TEKS KUTIPAN:
====================

F-22 Raptor Jet Tempur Siluman Terbaik, Mengapa AS Hentikan Produksinya?

Jum'at, 31 Desember 2021 - 09:01 WIB
F-22 Raptor, jet tempur siluman terbaik yang dihentikan produksinya oleh AS pada 2009. Foto/REUTERS
WASHINGTON - F-22 Raptor tercatat sebagai satu-satunya jet tempur siluman generasi kelima pertama di dunia. Ia dianggap sebagai jet tempur terbaik yang dimiliki Amerika Serikat (AS) pasca-Perang Dingin akhir 1990-an.

Pesawat tempur canggih buatan Lockheed Martin ini hanya diproduksi 187 unit dan eksklusif, karena tak ada negara lain yang memilikinya. Namun, mengapa Amerika memilih untuk menghentikan produksi jet tempur hebat ini?



Sekadar diketahui, F-22 Raptor merupakan pesawat tempur paling mahal dengan harga USD120 juta (Rp1,7 triliun) per unit atau USD361 juta (Rp5,1 triliun) per unit bila ditambahkan dengan biaya pengembangan.



Jet tempur itu dibuat mulai tahun 1996 hingga 2011. Penerbangan perdananya 7 September 1997. F-22 diiperkenalkan atau diluncurkan secara resmi pada 15 Desember 2005.

Mengutip laporan National Interest, Jumat (31/12/2021), kisah F-22 Raptor dimulai pada awal 1980-an. Bersemangat untuk mempertahankan superioritas udara, Angkatan Udara AS mulai mencari pengganti F-15C Eagle.

Pada tahun 1990, penerbangan antara Northrop YF-23 dan Lockheed Martin YF-22 mengakibatkan Angkatan Udara memilih YF-22, yang kemudian berganti nama menjadi F-22 Raptor, sebagai landasan masa depan kekuatan udara Amerika.

Awalnya, Angkatan Udara AS percaya bahwa 750 pesawat tempur baru F-22 Raptor akan menelan biaya sekitar USD26,2 miliar (dengan USD35 juta per unit).

====================

(Data yang diambil dari sebuah koleksi)

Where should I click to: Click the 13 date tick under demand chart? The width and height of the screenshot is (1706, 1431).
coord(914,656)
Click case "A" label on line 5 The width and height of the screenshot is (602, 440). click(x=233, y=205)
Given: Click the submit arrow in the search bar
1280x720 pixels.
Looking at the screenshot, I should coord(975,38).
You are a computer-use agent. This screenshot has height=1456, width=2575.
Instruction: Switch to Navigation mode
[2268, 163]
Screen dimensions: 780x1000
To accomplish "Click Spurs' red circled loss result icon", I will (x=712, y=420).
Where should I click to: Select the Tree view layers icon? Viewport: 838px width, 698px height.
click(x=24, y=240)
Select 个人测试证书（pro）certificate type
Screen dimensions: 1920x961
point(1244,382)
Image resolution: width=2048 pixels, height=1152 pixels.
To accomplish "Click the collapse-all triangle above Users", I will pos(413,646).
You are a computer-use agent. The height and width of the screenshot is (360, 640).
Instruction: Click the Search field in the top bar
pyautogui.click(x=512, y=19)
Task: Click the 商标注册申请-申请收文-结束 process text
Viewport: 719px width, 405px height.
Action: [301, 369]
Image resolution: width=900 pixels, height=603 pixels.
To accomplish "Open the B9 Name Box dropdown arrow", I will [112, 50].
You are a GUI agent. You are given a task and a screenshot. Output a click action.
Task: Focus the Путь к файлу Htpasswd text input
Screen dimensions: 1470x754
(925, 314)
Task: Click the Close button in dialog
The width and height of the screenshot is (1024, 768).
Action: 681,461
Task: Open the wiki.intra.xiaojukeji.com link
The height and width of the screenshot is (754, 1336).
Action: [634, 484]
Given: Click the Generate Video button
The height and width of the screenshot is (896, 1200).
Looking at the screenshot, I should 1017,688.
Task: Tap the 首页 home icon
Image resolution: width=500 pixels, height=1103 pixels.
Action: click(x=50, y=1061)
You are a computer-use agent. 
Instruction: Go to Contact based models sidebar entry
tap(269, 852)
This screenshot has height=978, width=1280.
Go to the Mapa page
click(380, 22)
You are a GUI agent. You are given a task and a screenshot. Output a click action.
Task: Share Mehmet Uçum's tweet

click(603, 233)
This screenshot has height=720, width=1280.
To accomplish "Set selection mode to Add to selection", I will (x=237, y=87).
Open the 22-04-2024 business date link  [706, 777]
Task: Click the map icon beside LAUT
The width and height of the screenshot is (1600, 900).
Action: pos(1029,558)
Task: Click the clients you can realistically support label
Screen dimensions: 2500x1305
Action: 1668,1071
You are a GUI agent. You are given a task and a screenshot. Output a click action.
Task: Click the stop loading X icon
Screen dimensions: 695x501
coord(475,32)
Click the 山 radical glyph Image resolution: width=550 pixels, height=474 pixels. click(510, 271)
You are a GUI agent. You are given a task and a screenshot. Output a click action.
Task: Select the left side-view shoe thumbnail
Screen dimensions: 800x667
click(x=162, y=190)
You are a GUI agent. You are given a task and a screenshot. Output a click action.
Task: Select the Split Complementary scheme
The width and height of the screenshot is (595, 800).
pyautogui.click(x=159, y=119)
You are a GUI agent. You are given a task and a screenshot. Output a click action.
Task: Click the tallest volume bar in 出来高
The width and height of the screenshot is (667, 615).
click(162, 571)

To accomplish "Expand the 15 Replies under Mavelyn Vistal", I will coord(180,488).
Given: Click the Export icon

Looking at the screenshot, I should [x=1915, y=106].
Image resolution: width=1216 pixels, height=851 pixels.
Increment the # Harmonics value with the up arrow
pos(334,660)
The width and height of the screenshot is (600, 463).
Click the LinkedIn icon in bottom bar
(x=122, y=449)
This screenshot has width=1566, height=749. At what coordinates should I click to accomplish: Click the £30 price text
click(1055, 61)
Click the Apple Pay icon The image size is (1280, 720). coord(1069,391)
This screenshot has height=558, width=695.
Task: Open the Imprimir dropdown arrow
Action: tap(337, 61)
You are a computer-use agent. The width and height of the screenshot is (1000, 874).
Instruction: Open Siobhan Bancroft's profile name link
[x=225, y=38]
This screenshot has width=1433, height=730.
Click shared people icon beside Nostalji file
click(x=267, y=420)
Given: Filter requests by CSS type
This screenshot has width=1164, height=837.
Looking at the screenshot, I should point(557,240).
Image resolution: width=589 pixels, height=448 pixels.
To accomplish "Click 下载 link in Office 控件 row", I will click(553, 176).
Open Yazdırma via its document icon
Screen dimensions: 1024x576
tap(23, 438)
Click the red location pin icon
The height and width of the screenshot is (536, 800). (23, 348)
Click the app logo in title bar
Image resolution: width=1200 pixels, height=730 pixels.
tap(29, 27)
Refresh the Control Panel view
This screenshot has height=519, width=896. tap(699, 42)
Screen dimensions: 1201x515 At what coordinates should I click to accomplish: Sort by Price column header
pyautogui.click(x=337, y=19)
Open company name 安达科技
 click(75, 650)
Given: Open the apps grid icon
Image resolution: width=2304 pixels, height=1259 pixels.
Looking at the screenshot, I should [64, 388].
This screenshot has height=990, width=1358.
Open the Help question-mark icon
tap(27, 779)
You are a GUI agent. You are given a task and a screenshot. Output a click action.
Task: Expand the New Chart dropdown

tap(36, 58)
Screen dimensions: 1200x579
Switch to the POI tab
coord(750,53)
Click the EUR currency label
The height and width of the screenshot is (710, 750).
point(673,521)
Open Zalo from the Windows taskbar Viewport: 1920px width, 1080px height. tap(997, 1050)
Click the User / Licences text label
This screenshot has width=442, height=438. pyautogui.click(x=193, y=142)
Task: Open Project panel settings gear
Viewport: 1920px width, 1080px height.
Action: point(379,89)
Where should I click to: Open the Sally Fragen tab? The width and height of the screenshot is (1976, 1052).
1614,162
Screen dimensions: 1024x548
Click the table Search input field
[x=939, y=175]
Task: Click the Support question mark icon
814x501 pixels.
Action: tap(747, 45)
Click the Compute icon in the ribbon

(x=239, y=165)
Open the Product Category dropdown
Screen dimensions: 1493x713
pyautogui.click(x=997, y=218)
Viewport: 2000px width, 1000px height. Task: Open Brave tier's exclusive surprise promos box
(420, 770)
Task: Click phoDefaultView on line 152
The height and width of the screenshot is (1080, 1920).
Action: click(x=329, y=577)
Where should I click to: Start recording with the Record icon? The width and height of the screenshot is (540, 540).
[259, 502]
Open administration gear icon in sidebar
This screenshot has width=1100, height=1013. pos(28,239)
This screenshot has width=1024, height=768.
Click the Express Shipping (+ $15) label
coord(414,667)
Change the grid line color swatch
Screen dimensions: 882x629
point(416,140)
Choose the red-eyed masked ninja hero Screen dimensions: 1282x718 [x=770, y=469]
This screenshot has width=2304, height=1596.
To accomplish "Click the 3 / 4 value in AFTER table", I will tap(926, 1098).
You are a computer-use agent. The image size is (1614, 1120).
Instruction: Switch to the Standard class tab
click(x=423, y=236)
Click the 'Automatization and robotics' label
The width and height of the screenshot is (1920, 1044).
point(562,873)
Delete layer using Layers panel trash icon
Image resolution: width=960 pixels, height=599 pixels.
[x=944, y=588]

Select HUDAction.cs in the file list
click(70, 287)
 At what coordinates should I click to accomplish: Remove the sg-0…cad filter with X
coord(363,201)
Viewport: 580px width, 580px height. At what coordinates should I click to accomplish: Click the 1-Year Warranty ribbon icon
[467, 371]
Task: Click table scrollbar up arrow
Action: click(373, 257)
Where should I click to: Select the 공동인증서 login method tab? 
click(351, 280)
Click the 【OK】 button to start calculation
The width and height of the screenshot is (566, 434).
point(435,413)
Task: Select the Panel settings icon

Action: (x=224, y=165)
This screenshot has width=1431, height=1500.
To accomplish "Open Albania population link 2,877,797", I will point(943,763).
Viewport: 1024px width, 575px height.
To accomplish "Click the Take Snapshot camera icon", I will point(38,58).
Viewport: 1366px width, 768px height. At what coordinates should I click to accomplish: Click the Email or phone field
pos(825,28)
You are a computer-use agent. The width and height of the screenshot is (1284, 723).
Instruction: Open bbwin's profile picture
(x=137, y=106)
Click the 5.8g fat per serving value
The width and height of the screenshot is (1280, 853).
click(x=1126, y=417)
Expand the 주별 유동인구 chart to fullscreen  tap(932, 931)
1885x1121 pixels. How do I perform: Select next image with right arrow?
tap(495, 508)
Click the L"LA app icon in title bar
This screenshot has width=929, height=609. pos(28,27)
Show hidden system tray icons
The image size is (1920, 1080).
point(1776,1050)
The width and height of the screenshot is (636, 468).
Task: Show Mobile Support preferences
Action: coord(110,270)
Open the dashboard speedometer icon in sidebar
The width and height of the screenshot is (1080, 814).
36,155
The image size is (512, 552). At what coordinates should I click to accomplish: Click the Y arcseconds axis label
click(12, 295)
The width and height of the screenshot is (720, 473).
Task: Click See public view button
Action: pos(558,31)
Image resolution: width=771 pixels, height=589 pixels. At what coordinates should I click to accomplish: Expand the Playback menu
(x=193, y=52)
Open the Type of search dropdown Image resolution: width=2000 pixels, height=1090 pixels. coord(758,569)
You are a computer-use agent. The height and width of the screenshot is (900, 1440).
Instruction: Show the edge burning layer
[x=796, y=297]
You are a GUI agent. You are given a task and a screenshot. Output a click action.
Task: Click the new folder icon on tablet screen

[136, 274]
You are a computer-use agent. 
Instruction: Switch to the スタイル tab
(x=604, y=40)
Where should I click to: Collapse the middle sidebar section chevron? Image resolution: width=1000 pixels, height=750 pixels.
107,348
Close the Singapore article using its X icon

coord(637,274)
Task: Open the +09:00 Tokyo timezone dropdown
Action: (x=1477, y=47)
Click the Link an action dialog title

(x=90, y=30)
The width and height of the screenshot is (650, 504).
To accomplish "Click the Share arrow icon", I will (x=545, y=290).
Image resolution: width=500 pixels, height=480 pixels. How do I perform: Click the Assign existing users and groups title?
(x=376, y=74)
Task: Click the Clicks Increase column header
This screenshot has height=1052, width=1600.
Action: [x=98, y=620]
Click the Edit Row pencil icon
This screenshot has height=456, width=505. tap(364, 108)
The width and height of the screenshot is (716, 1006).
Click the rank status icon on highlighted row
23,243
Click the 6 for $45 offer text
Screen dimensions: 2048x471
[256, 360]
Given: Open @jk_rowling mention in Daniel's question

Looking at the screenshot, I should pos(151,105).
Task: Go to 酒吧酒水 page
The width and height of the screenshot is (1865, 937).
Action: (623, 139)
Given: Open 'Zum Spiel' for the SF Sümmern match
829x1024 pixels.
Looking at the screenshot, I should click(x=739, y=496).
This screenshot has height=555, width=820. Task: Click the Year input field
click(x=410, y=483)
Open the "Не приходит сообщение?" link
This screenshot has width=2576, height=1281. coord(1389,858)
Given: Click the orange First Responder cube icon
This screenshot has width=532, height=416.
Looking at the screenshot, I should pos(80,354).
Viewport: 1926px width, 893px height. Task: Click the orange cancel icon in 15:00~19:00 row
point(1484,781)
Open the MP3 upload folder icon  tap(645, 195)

====================

TUGAS YANG DIKERJAKAN:
A – Jawablah pertanyaan berikut berdasarkan artikel tentang F-22 Raptor.
(i) Berapa unit F-22 Raptor yang diproduksi?
(ii) Kapan penerbangan perdana F-22 Raptor?
(iii) Pesawat apa yang hendak digantikan oleh Angkatan Udara AS pada awal 1980-an?
B – Teruskan artikel tentang F-22 Raptor, dimulai setelah kalimat terakhirnya.
Catatan tersebut tidak berkaitan dengan artikel tentang F-22 Raptor.

JAWABAN:
A –
(i) 187 unit.
(ii) 7 September 1997.
(iii) F-15C Eagle.

B –
Pada tahun 1990, dengan Perang Dingin hampir berakhir, pemerintahan George H. W. Bush memangkas pembeliannya menjadi 648 unit pesawat. Pada tahun 1997 jumlah itu turun lagi menjadi 339 unit, dan pada tahun 2003 jumlahnya lagi-lagi dipangkas menjadi 277.

Pada tahun 2009, jumlah itu kembali dipangkas menjadi 187, ditambah delapan pesawat pengujian dan pengembangan, dan jalur produksi dihentikan.

Jalur penerapan program F-22 Raptor ini juga panjang. Proyek Advanced Tactical Fighter, yang melahirkan F-22 Raptor, dimulai pada tahun 1981.

Penerbangan pertama Raptor adalah pada tahun 1990, dan pesawat mencapai kemampuan operasi awal pada tahun 2005.

Sebagai perbandingan, F-15 Eagle beralih dari pemilihan desain menjadi penerbangan perdana dalam tujuh tahun, 1965-1972, dan mencapai kemampuan operasi awal pada tahun 1976.

Dengan kata lain, F-22 membutuhkan waktu dua kali lebih lama untuk berkembang daripada F-15. Selama waktu itu, Uni Soviet berubah dari negara adidaya yang bersaing menjadi timbunan debu, karena bubar pada tahun 1991.

Angkatan Udara Soviet yang perkasa pecah di antara republik-republik yang masih hidup dan pengembangan pesawat tempur di negara-negara pecahan yang baru dibentuk dibatasi untuk meningkatkan desain yang ada, seperti MiG- 29 dan Su-30.

Sedikit jumlahnya dan diterbangkan oleh pilot dengan jam terbang minimal selama tahun-tahun ekonomi ramping tahun 1990-an. Kondisi itu tidak memberikan alasan kuat bagi Amerika untuk terburu-buru menggunakan F-22 Raptor.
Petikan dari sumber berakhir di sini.